▶ **Problem to solve**
Start the output with the opening line of the listing below and continue, reproducing each line exactly, up to and including the line that contains "Task: Click the scrollbar down arrow".

▶ **Provided records**
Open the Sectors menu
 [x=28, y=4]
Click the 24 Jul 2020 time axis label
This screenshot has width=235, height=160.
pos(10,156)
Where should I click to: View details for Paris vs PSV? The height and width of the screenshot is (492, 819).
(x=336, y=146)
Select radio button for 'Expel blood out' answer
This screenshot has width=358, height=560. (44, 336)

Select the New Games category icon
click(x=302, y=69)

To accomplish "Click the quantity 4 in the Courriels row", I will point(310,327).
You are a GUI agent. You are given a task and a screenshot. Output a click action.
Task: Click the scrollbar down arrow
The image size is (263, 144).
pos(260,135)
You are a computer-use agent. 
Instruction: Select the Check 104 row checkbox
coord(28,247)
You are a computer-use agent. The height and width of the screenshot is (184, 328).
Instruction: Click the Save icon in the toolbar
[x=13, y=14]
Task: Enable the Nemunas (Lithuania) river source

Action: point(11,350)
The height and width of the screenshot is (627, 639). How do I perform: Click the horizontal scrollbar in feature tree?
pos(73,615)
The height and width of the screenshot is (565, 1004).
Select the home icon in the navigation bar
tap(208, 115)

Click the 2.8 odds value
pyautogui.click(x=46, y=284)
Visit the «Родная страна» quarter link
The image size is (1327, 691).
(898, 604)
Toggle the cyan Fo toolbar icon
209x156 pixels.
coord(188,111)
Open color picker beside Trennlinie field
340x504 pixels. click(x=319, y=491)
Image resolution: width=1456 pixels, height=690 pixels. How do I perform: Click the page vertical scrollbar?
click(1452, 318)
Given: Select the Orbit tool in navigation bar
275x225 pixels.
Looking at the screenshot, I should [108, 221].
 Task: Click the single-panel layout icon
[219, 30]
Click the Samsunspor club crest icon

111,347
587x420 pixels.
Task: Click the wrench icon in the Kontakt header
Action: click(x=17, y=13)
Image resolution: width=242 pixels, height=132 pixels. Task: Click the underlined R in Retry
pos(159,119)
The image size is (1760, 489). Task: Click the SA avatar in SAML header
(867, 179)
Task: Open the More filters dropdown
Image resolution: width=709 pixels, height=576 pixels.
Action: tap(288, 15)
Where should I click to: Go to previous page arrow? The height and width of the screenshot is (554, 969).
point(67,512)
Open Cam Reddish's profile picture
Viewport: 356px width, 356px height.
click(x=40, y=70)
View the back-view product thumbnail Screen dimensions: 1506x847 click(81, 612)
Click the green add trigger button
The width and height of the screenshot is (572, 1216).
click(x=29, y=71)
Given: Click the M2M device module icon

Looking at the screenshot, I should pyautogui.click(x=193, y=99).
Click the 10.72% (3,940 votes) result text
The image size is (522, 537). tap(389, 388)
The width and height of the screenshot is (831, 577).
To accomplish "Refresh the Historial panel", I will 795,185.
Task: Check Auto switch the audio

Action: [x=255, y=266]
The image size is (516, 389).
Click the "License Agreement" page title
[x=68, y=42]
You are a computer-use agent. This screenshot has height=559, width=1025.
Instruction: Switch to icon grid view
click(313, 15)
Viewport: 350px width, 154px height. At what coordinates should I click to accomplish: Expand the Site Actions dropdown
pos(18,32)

▶ **Completed task**
Open the Sectors menu
 [x=28, y=4]
Click the 24 Jul 2020 time axis label
This screenshot has width=235, height=160.
pos(10,156)
Where should I click to: View details for Paris vs PSV? The height and width of the screenshot is (492, 819).
(x=336, y=146)
Select radio button for 'Expel blood out' answer
This screenshot has width=358, height=560. (44, 336)

Select the New Games category icon
click(x=302, y=69)

To accomplish "Click the quantity 4 in the Courriels row", I will point(310,327).
You are a GUI agent. You are given a task and a screenshot. Output a click action.
Task: Click the scrollbar down arrow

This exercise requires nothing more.